▸ **Problem statement**: I'd like the entries repeated exactly, without their pictures.

▸ **Provided entries**:
--

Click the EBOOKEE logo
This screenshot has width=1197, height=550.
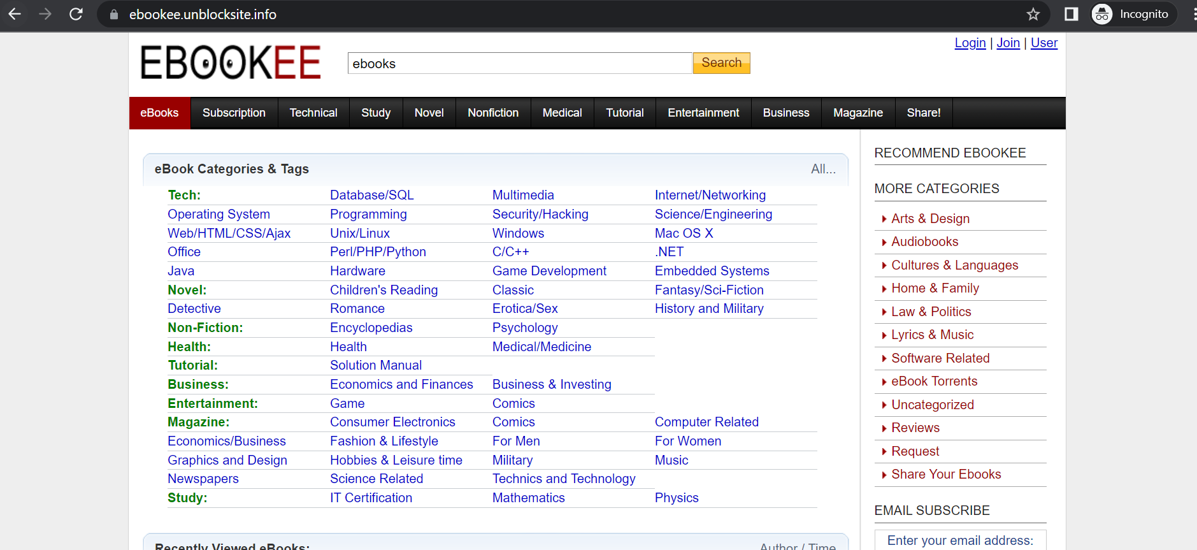[231, 62]
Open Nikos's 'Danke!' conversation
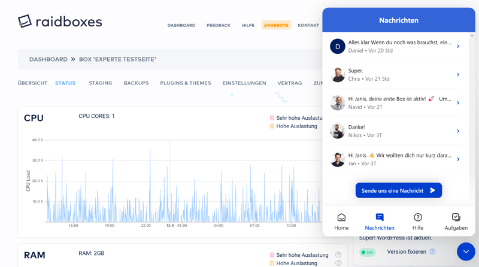The image size is (479, 267). point(395,131)
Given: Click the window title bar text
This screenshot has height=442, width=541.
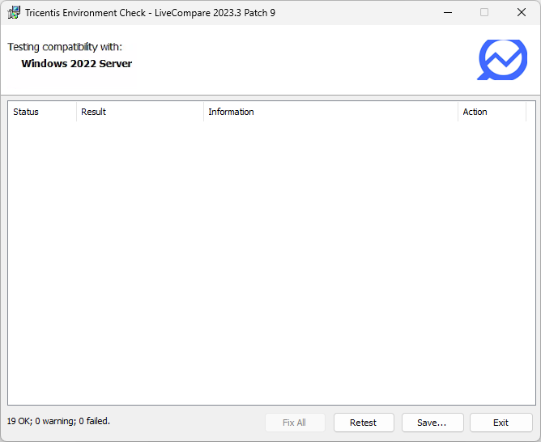Looking at the screenshot, I should point(150,12).
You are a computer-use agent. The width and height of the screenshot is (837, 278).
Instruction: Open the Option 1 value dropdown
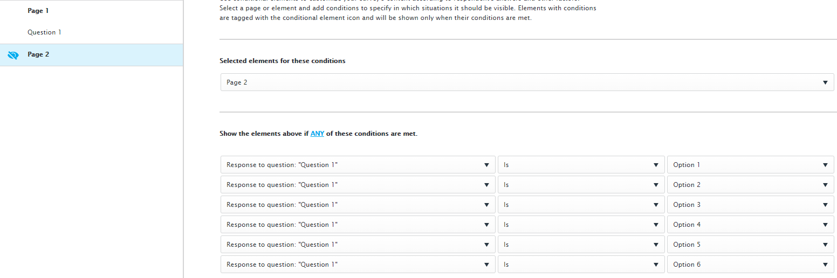(x=751, y=165)
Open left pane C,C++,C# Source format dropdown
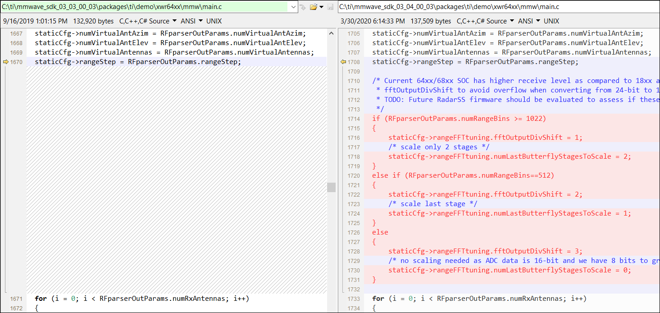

--

▸ **Reply**:
Click the EBOOKEE logo
This screenshot has width=1197, height=550.
[231, 62]
Open Nikos's 'Danke!' conversation
The image size is (479, 267). point(395,131)
Given: Click the window title bar text
This screenshot has height=442, width=541.
Looking at the screenshot, I should point(150,12).
You are a computer-use agent. The width and height of the screenshot is (837, 278).
Instruction: Open the Option 1 value dropdown
(x=751, y=165)
Open left pane C,C++,C# Source format dropdown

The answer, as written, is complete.